With its capacity issues, combined with heavy cooling requirements, many have questioned the practicality of holding a World Cup in Qatar.
Bienhaus, however, believes that the country is ideally suited for the occasion. He comments: “We thought Qatar had a good chance of winning as it answered all of the questions. Bringing the World Cup to Arabia helps to spread football in the region. Qatar is a stable and liberal country and there is no problem with finance. The country is also looking at green measures and ways of reducing the carbon footprint.”
He believes its diminutive size is also a big plus. “You are able to travel from one stadium to another in a matter of minutes. It’s quite unlike holding the World Cup in countries like Brazil or South Africa. It will have a very unique, compact character, and it will be great for the fans.”
Regarding the Qatar market in general, he comments: “At the moment there is a lot of work in Qatar. They have to build the transport infrastructure and an enormous amount of hotels, plus there is a lot of investment in housing and retail.”
AS&P is open to future opportunities in Qatar, although these will have to wait until the stadia are finished. “We are now very well known in Qatar and we would like to do further projects there. But at the moment we can’t because the client wants us to concentrate fully on the stadia designs.”
He adds that AS&P will establish an office in Qatar to work on the stadia. When asked if he will be joining the office he says: “I don’t know, we have to discuss who will make up the team. But it is a popular destination. The 10 or so architects involved in the bid all came and said they would like to go to Qatar. It’s a nice place to stay. Apart from the summer, the weather is better than Germany’s.”

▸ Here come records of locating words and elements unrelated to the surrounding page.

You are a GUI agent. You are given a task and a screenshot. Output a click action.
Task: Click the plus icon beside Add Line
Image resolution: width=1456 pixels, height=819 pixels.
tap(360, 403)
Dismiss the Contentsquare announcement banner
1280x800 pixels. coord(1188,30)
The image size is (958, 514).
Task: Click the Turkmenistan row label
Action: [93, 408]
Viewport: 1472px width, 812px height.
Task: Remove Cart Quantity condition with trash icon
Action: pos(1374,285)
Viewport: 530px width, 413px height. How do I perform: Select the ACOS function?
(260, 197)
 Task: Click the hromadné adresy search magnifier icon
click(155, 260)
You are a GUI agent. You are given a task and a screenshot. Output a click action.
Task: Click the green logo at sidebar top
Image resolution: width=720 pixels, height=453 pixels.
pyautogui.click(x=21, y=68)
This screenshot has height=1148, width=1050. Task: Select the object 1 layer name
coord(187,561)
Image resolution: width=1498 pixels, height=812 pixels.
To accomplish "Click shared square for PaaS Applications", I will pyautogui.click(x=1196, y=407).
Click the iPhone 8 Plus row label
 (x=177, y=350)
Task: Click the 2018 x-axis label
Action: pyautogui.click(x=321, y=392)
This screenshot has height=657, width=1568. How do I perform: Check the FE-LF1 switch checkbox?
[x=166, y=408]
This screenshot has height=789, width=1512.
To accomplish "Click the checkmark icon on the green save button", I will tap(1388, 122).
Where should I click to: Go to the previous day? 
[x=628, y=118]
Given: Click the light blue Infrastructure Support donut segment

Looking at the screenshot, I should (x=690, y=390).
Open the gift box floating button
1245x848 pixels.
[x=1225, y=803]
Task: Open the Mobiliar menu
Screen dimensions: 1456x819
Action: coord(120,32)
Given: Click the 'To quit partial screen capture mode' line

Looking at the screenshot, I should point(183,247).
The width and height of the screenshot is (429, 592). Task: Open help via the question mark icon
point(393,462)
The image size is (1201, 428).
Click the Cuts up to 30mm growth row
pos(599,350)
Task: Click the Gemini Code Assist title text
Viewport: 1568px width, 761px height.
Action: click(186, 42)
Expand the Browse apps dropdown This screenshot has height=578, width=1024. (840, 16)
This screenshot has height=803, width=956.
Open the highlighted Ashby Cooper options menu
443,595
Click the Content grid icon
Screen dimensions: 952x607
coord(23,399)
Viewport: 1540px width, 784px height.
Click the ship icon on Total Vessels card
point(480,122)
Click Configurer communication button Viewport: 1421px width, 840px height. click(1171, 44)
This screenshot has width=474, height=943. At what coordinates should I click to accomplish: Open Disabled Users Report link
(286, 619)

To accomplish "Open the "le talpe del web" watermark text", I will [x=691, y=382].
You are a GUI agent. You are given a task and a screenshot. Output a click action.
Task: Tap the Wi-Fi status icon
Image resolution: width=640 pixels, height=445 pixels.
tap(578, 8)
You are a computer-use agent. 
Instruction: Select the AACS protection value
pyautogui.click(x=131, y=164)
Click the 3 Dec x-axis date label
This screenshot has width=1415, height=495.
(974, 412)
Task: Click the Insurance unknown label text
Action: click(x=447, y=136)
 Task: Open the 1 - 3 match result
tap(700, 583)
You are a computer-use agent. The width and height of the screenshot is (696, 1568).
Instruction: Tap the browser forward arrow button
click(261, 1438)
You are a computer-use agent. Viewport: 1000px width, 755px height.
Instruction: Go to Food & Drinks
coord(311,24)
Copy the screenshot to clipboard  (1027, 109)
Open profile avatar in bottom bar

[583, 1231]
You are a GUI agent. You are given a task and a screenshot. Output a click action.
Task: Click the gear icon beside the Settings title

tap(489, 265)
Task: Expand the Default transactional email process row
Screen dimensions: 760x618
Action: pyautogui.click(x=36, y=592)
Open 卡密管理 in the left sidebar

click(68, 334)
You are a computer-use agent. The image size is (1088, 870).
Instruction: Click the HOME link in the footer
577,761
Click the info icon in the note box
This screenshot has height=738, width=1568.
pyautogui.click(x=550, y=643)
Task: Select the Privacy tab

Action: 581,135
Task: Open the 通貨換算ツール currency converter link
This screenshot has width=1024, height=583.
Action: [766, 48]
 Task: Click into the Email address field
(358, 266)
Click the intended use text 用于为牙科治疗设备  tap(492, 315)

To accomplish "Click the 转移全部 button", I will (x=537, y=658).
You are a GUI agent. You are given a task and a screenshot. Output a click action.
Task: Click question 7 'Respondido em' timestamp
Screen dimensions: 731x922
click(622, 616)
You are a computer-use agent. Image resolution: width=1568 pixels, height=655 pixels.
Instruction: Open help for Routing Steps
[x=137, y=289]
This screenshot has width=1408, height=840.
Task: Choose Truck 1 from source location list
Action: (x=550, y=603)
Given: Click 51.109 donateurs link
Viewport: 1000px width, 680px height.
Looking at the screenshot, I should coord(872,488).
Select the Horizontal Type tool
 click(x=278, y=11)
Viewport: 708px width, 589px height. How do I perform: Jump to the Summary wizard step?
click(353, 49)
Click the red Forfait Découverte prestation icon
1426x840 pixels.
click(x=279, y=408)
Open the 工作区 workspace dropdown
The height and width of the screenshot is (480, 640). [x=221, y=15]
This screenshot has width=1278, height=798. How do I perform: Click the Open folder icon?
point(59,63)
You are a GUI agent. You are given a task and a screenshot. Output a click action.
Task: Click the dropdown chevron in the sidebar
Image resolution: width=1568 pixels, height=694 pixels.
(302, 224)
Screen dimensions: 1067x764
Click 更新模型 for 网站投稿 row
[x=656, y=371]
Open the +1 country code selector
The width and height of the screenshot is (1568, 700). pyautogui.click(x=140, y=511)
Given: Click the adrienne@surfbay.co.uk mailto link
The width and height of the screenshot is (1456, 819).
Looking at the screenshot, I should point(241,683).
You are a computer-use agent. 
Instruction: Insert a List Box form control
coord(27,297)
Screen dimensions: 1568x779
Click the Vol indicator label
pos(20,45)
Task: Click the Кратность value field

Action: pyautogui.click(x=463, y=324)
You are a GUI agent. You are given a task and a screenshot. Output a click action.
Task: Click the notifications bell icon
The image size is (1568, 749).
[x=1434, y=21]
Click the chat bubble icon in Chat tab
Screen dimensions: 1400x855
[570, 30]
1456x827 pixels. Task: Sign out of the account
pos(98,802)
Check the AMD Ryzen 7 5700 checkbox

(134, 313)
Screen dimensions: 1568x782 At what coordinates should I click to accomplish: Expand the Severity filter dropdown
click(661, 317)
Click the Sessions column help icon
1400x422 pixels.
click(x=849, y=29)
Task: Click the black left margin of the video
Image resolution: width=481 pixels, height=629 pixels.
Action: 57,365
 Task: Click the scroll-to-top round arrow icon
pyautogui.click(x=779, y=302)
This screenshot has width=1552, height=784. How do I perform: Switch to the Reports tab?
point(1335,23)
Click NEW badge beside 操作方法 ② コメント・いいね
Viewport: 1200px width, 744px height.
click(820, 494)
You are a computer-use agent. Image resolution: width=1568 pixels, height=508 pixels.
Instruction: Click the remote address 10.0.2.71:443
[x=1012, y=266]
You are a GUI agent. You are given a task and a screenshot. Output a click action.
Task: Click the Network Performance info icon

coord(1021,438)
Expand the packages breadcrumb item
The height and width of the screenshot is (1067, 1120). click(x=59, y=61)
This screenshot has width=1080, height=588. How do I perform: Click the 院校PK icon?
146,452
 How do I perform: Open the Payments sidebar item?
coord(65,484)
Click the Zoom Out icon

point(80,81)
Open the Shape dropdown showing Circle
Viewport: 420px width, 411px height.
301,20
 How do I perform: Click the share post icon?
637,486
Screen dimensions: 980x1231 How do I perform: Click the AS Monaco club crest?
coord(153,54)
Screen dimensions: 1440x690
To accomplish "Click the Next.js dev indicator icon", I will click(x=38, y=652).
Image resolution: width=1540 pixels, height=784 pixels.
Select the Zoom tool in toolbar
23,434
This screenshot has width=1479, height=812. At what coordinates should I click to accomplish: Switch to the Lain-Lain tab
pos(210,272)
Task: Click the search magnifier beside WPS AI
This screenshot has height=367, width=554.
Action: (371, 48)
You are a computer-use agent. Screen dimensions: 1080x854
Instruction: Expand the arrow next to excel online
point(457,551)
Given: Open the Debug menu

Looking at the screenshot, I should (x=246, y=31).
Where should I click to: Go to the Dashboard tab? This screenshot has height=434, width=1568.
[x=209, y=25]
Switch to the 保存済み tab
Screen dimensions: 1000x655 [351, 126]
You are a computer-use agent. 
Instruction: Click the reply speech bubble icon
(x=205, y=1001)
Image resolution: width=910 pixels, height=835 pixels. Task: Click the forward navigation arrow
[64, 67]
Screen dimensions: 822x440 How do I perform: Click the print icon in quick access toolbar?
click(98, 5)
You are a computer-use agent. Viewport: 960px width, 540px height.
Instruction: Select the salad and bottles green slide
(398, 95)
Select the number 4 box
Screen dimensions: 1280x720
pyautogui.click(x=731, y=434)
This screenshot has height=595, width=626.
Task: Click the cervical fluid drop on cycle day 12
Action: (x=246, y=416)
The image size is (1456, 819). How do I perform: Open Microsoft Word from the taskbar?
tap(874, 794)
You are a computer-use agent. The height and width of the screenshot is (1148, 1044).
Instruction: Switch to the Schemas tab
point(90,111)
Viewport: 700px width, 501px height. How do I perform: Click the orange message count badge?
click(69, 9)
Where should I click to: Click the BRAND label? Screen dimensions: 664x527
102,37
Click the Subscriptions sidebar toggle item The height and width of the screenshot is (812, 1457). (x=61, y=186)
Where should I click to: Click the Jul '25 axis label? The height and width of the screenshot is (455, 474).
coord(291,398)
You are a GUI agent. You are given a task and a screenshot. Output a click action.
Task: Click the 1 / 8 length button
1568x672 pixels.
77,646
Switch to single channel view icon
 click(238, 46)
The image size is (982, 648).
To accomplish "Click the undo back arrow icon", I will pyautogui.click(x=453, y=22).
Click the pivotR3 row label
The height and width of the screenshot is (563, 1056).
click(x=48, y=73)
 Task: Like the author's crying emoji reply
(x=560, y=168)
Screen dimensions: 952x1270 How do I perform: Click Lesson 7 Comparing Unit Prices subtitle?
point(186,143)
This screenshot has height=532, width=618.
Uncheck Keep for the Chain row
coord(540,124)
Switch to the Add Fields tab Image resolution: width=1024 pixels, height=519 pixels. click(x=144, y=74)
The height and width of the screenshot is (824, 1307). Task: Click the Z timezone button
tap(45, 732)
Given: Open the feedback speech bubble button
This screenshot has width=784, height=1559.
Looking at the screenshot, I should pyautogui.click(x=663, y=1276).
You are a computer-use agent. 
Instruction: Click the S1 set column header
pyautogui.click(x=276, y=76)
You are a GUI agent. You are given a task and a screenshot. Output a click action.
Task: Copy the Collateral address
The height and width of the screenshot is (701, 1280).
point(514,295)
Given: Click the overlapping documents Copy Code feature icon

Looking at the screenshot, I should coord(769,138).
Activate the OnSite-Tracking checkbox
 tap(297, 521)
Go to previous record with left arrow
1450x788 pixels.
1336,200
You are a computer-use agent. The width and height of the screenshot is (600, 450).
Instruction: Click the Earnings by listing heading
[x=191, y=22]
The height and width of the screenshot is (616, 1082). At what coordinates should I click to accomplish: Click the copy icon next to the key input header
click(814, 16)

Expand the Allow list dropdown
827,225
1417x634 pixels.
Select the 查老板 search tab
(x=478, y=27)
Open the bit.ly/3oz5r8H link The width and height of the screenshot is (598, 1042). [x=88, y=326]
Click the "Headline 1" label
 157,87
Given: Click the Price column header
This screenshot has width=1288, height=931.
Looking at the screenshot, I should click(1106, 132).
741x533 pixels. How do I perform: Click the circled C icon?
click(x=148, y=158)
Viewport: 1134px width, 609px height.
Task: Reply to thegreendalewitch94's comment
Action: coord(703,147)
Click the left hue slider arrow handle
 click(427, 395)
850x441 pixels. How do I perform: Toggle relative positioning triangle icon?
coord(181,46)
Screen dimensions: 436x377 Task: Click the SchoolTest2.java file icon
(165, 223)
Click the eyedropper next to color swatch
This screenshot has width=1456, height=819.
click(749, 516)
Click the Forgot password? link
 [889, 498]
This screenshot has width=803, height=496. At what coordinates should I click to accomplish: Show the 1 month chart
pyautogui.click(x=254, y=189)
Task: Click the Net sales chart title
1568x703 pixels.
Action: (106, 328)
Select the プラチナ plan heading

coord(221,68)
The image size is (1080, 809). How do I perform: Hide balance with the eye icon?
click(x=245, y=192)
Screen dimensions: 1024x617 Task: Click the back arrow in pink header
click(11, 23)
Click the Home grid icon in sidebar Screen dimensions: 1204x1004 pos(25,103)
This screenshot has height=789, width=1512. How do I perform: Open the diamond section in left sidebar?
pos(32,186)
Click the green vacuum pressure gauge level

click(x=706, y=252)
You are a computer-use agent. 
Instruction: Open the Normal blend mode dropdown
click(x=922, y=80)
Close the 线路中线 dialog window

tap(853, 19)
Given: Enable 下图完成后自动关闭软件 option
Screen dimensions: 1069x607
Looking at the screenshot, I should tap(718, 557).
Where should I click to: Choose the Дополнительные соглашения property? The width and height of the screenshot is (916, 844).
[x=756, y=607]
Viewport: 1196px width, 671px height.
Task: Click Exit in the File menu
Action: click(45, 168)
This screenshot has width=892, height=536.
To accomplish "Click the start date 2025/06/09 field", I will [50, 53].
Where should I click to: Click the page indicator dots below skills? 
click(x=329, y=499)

Al-Khor is a new 45,330-capacity stadium with a seashell motif and a flexible roof. The permanent lower tier seats 25,500 and the modular upper tier seats 19,830. It offers spectators a direct view of the Gulf from their seats and will be located in a new sports and recreation zone.
The existing 21,175 capacity Al-Gharafa stadium will be expanded to 44,740 seats using modular elements. The façade is up of ribbons representing the nations in the 2022 World Cup. The stadium will be downscaled to its existing capacity after the tournament.
Umm Slal Stadium
The 45,120-seater Umm Slal Stadium is a modern interpretation of traditional forts, inspired by the proximity of one of Qatar’s most historically important forts. After the World Cup, the stadium will be used by Umm Slal FC and have its seating capacity reduced to 25,500.
Doha Port Stadium
The Doha Port Stadium will have 44,950 seats and sit on an artificial peninsula. Water from the Gulf will run over its outer façade. After the event, the stadium will be disassembled and the seats sent to developing countries to further their football development.